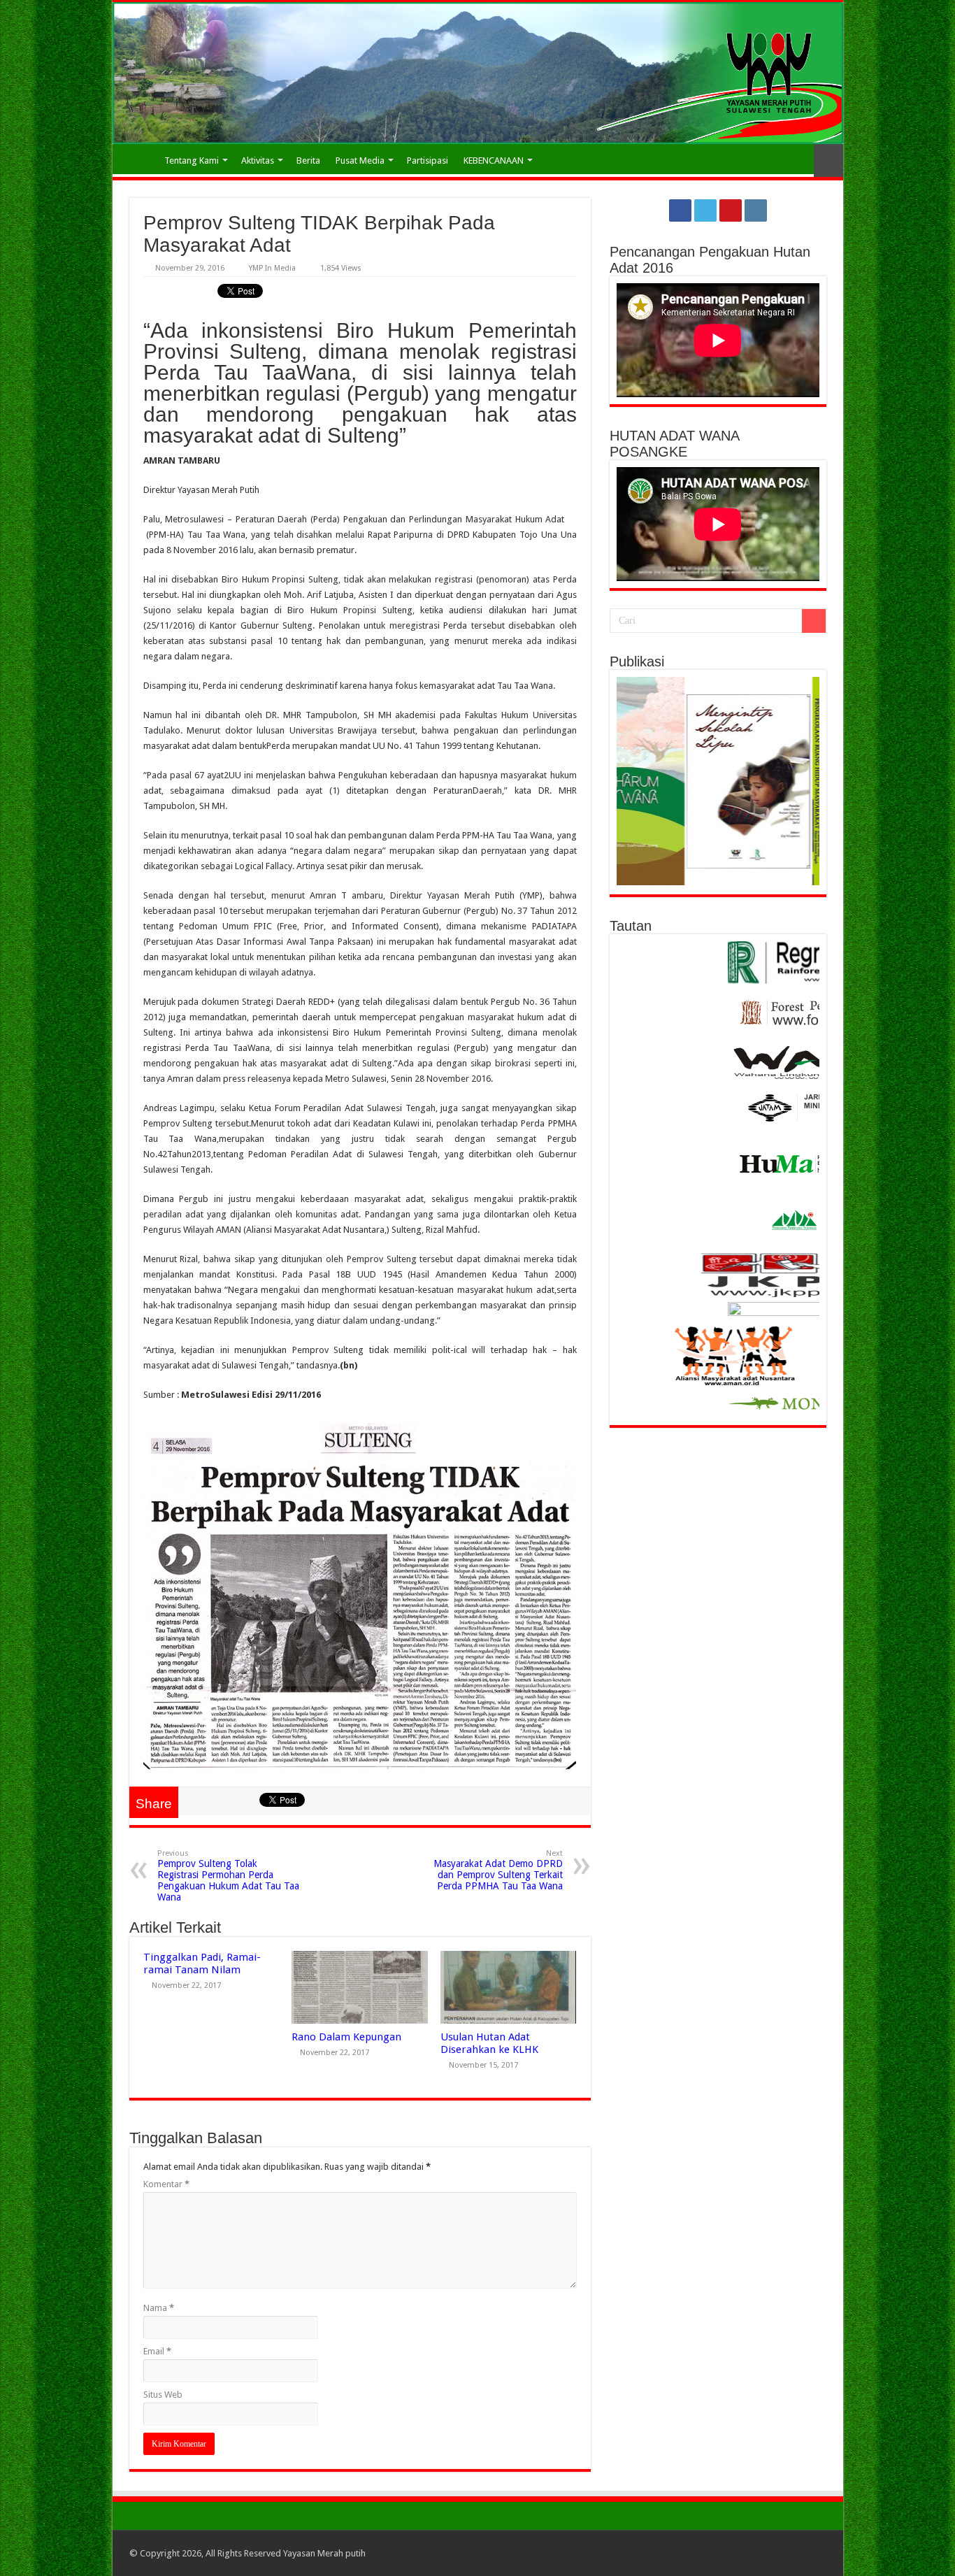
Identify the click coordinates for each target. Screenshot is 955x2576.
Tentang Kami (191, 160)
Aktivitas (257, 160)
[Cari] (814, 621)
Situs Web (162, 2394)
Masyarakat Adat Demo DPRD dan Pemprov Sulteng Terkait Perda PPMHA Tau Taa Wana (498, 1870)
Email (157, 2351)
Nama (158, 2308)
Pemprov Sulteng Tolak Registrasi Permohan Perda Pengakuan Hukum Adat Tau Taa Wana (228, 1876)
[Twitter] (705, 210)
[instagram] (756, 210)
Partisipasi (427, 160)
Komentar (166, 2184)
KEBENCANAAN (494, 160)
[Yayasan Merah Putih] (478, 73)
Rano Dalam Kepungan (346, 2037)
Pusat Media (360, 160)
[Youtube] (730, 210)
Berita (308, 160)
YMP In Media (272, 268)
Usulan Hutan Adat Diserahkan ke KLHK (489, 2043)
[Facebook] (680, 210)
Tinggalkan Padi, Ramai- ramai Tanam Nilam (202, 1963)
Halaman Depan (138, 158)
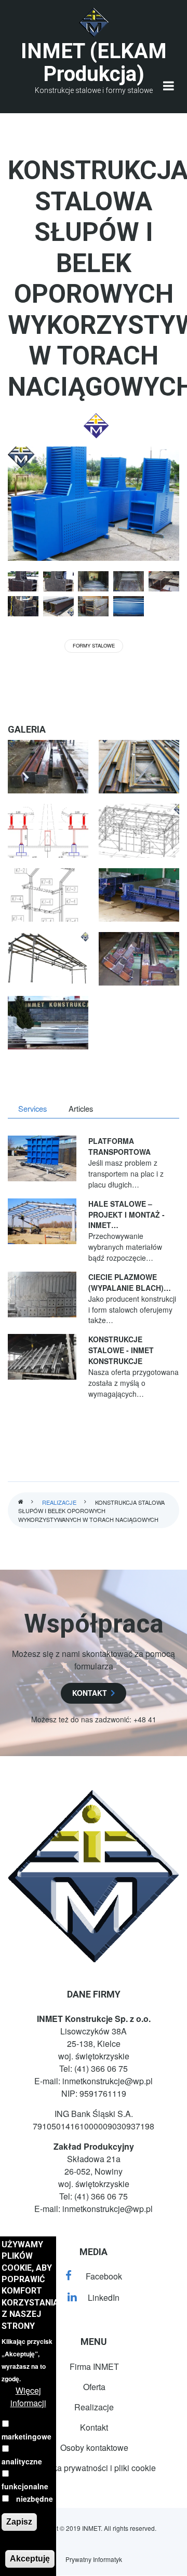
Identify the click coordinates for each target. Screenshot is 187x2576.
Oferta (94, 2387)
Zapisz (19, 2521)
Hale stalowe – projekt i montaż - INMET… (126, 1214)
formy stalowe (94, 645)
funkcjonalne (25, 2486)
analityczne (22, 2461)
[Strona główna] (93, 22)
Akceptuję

---

There should be an exact restatement of the lines from the line with "[Yayasan Merah Putih] (478, 73)" through the last line of the entries above, and no pictures in it.

[Yayasan Merah Putih] (478, 73)
Rano Dalam Kepungan (346, 2037)
Pusat Media (360, 160)
[Youtube] (730, 210)
Berita (308, 160)
YMP In Media (272, 268)
Usulan Hutan Adat Diserahkan ke KLHK (489, 2043)
[Facebook] (680, 210)
Tinggalkan Padi, Ramai- ramai Tanam Nilam (202, 1963)
Halaman Depan (138, 158)
Identify the click coordinates for each target. Screenshot is 187x2576.
Oferta (94, 2387)
Zapisz (19, 2521)
Hale stalowe – projekt i montaż - INMET… (126, 1214)
formy stalowe (94, 645)
funkcjonalne (25, 2486)
analityczne (22, 2461)
[Strona główna] (93, 22)
Akceptuję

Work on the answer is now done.